RECORDS PROVIDED:
------------------------------------------------------------------------
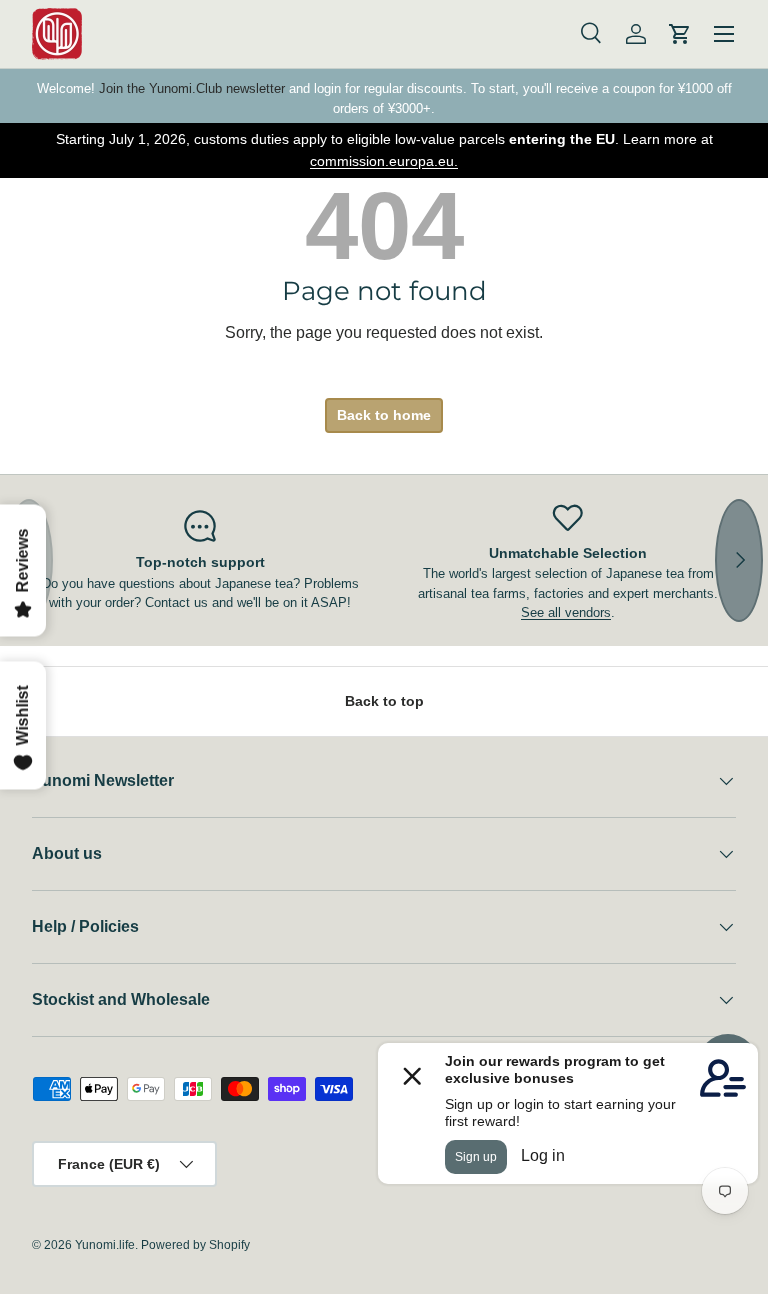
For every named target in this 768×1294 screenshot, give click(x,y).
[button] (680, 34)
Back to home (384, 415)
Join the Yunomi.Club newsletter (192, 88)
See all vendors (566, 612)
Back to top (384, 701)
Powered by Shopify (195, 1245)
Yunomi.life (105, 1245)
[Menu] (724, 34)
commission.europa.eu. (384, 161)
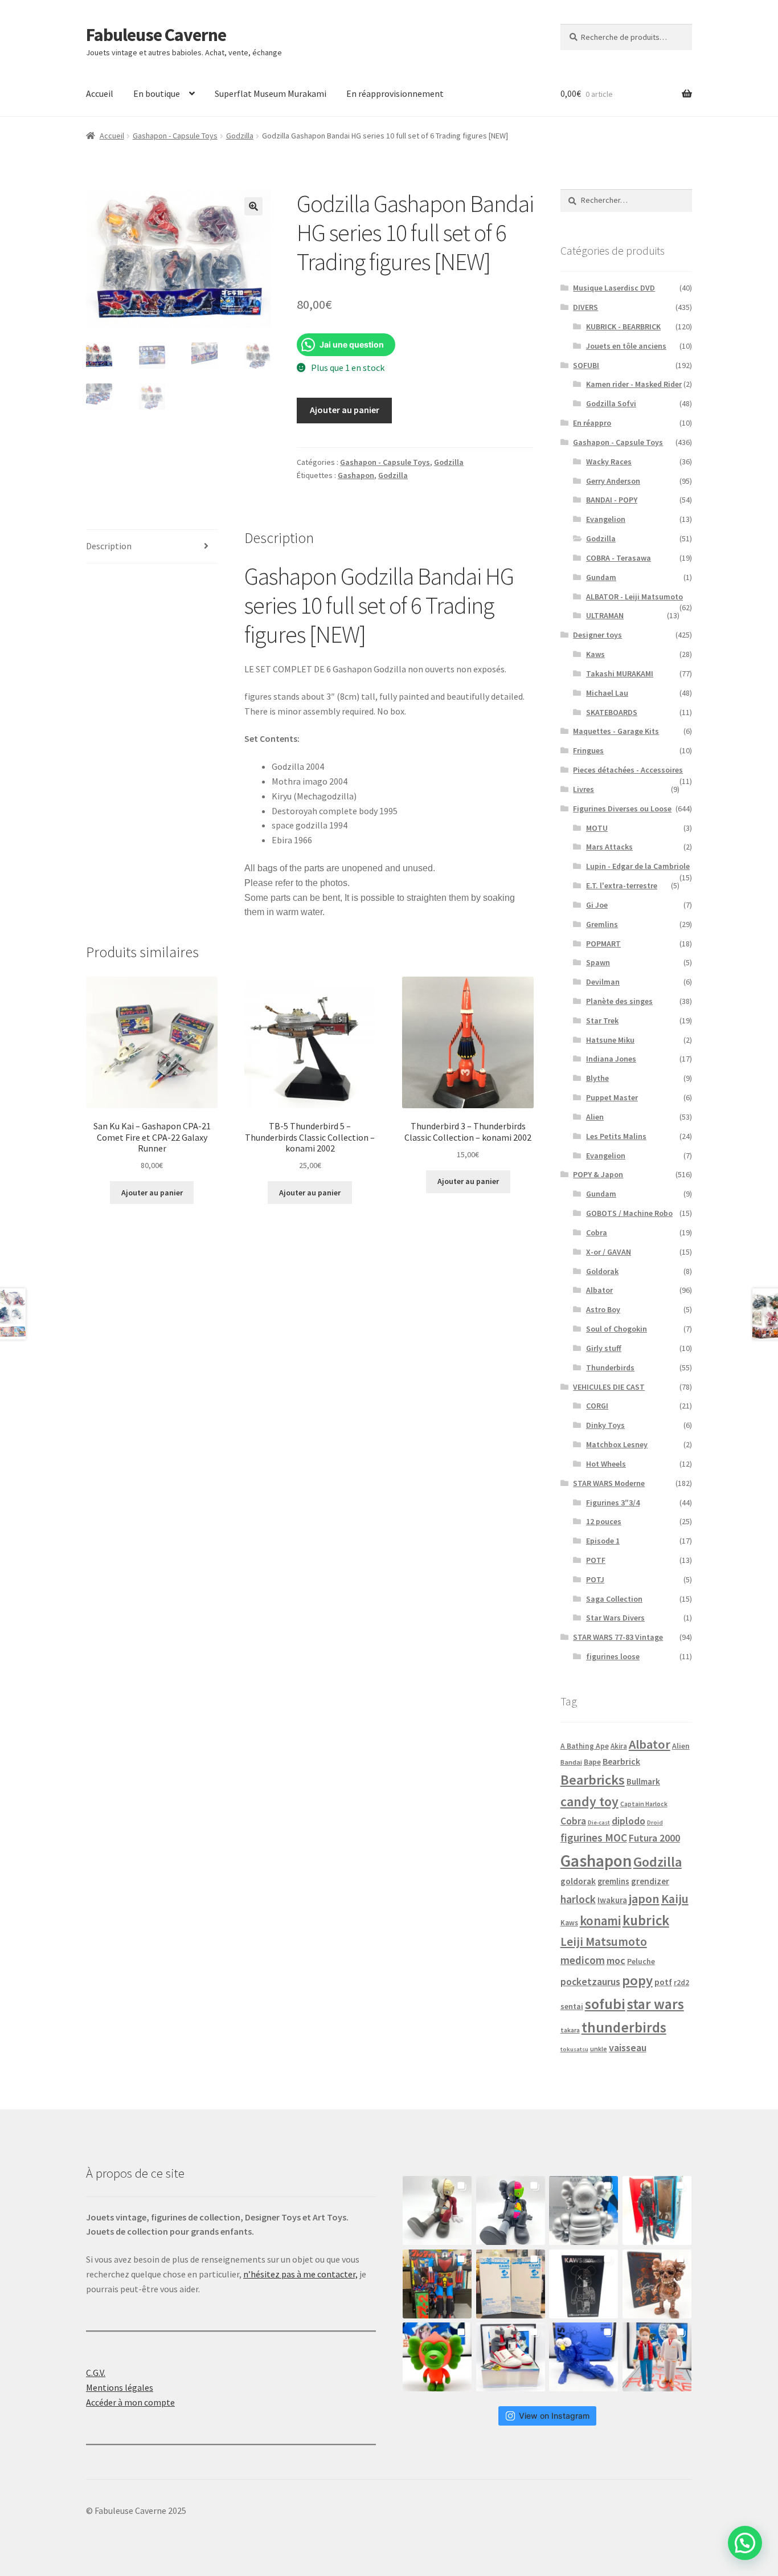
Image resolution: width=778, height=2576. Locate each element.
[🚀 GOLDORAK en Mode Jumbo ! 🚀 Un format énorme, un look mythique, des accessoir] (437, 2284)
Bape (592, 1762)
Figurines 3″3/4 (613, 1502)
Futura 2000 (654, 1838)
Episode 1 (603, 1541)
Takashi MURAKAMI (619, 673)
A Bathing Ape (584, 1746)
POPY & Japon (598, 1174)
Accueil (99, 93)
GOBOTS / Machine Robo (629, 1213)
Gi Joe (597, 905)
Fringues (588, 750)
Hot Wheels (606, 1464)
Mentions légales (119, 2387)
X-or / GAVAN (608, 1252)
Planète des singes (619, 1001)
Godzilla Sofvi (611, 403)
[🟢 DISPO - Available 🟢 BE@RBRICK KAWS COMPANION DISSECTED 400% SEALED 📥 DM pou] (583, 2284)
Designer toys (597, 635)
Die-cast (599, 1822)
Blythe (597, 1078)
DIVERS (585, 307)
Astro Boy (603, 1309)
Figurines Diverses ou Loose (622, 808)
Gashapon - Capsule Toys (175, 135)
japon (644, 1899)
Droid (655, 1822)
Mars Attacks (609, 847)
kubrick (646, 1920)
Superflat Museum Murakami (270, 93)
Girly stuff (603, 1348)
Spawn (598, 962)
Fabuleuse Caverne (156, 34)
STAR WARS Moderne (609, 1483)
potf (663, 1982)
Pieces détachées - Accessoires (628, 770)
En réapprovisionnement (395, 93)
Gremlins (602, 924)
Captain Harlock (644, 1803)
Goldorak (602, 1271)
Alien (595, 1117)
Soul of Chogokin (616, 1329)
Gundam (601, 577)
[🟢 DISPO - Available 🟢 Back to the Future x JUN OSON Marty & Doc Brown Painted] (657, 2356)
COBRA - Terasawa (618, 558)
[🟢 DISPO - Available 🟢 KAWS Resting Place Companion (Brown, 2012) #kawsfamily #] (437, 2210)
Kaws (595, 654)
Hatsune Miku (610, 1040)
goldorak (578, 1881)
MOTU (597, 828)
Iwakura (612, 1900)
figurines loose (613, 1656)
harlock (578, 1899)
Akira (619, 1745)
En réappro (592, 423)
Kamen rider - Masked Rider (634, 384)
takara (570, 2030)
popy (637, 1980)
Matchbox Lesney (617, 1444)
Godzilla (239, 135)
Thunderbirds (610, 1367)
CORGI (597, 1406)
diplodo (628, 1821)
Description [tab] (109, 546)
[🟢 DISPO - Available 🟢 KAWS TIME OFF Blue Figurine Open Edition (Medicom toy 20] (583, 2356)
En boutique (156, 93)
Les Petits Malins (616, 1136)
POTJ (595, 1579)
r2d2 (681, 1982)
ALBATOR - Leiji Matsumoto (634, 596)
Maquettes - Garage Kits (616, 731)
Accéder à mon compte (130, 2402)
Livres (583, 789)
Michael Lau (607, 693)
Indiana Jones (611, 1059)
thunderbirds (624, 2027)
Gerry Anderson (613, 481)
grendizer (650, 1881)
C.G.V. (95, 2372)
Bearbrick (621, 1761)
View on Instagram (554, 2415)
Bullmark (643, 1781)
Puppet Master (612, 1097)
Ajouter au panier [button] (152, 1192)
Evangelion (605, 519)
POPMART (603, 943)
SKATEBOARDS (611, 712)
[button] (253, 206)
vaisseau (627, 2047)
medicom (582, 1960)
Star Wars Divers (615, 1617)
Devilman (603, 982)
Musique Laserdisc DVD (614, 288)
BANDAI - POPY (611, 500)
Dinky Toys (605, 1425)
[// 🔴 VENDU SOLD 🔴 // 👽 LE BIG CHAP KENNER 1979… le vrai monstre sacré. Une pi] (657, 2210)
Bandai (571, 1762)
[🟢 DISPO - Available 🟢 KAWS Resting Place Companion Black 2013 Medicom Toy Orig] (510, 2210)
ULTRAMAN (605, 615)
------------------------------------------------------------------------
Starting with the first line of the data above, write out each line exactly up to and including the line that holds "Gundam (601, 577)". Pictures stay out.

For every named target in this 768×1294 screenshot, give click(x,y).
[button] (680, 34)
Back to home (384, 415)
Join the Yunomi.Club newsletter (192, 88)
See all vendors (566, 612)
Back to top (384, 701)
Powered by Shopify (195, 1245)
Yunomi.life (105, 1245)
[Menu] (724, 34)
commission.europa.eu. (384, 161)
Image resolution: width=778, height=2576. Locate each element.
[🚀 GOLDORAK en Mode Jumbo ! 🚀 Un format énorme, un look mythique, des accessoir] (437, 2284)
Bape (592, 1762)
Figurines 3″3/4 (613, 1502)
Futura 2000 (654, 1838)
Episode 1 (603, 1541)
Takashi MURAKAMI (619, 673)
A Bathing Ape (584, 1746)
POPY & Japon (598, 1174)
Accueil (99, 93)
GOBOTS / Machine Robo (629, 1213)
Gi Joe (597, 905)
Fringues (588, 750)
Hot Wheels (606, 1464)
Mentions légales (119, 2387)
X-or / GAVAN (608, 1252)
Planète des singes (619, 1001)
Godzilla Sofvi (611, 403)
[🟢 DISPO - Available 🟢 BE@RBRICK KAWS COMPANION DISSECTED 400% SEALED 📥 DM pou] (583, 2284)
Designer toys (597, 635)
Die-cast (599, 1822)
Blythe (597, 1078)
DIVERS (585, 307)
Astro Boy (603, 1309)
Figurines Diverses ou Loose (622, 808)
Gashapon - Capsule Toys (175, 135)
japon (644, 1899)
Droid (655, 1822)
Mars Attacks (609, 847)
kubrick (646, 1920)
Superflat Museum Murakami (270, 93)
Girly stuff (603, 1348)
Spawn (598, 962)
Fabuleuse Caverne (156, 34)
STAR WARS Moderne (609, 1483)
potf (663, 1982)
Pieces détachées - Accessoires (628, 770)
En réapprovisionnement (395, 93)
Gremlins (602, 924)
Captain Harlock (644, 1803)
Goldorak (602, 1271)
Alien (595, 1117)
Soul of Chogokin (616, 1329)
Gundam (601, 577)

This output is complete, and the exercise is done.